The International Monetary Fund urged Russia to scale back spending and put interest-rate cuts on hold to avoid creating wider deficits, a weaker ruble and faster inflation.
At the end of a staff visit to Moscow, the IMF said economic and financial conditions have improved and forecast expansion next year of 3.5 percent. Failure to contain the budget deficit and slow inflation would undermine the recovery and leave the country more reliant on commodities, the IMF mission warned.
"Our main concern is that the higher spending contained in the 2009 and 2010 budgets will become entrenched," the IMF team said in the statement. "This points to the risk that the sizeable fiscal expansion will not be reversed, eventually leading to a highly pro-cyclical fiscal stance, inflation, rapid real ruble appreciation and increased dependence on oil."

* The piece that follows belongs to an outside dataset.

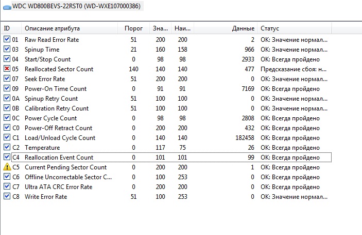This screenshot has height=235, width=362.
Task: Toggle the Write Error Rate row checkbox
Action: tap(7, 197)
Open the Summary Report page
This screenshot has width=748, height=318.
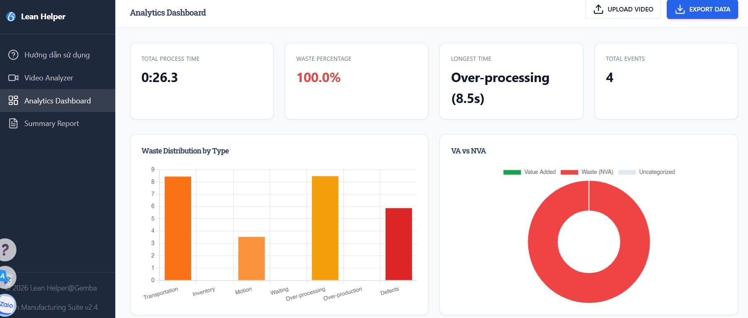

Russia's budget deficit this year may be wider than official estimates show, Deputy Economy Minister Andrei Klepach said on Dec. 10, even after the shortfall in the first 11 months indicated state coffers benefited from oil windfall. He expects a 7 percent gap of gross domestic product in 2009, which compares with a cumulative deficit of 4.9 percent in the year through November.
The budget deficit will be 6.9 percent of gross domestic product in 2009, or 7.3 percent taking into account subordinated loans the government provided to bolster lenders' balance sheets, Interfax reported on Dec. 10, citing Finance Minister Alexei Kudrin.
The IMF also warned Russia's central bank to step up efforts to contain inflation and embrace a more "ambitious" policy and said it welcomed "increased exchange-rate flexibility."
The Washington-based lender warned that "in the near term, the monetization of large fiscal deficits will significantly circumscribe monetary policy" and "with banks still reluctant to extend credits on a substantial scale, significant excess liquidity will build up, eventually putting pressure on the ruble to depreciate and pushing up inflation."
The IMF said recent upward pressure on the ruble was "likely to be temporary" and called on the central bank to put "further cuts in policy interest rates on hold until the monetary implications of the very large end-year liquidity injection associated with the fiscal deficit become clear."
The bank has lowered the refinancing rate to 9 percent from 13 percent since April after the world's biggest energy exporter slid into its deepest economic decline on record, contracting 10.9 percent in the second quarter and 8.9 percent in the third. The bank has indicated it will use rate cuts to stem speculative capital inflows and avoid ruble volatility.
The IMF's concern about rates is "overplayed," UniCredit SpA (UNCFF) said in a note to investors today. The bank forecasts that rates will be cut a further half percentage point by the end of the year. "Cuts have been trailing falling inflation," it said. "Moreover, the planned withdrawal of fiscal stimulus looks satisfactory to us—public spending in the 2010 federal budget sees almost no change in nominal terms."
The Russian banking system has stabilized, according to the IMF report, though "generous liquidity support is likely to be masking more severe underlying problems." The IMF said it is concerned that "significant problems in the banking system could emerge once a normalization of cyclical conditions forces the central bank to tighten monetary policy."
Given these concerns, the IMF said the central bank "should take advantage of the current stable environment to restore more stringent regulatory requirements" and "determine the appropriate means for dealing with undercapitalized or insolvent banks —be it through merger, recapitalization, restructuring, or closure."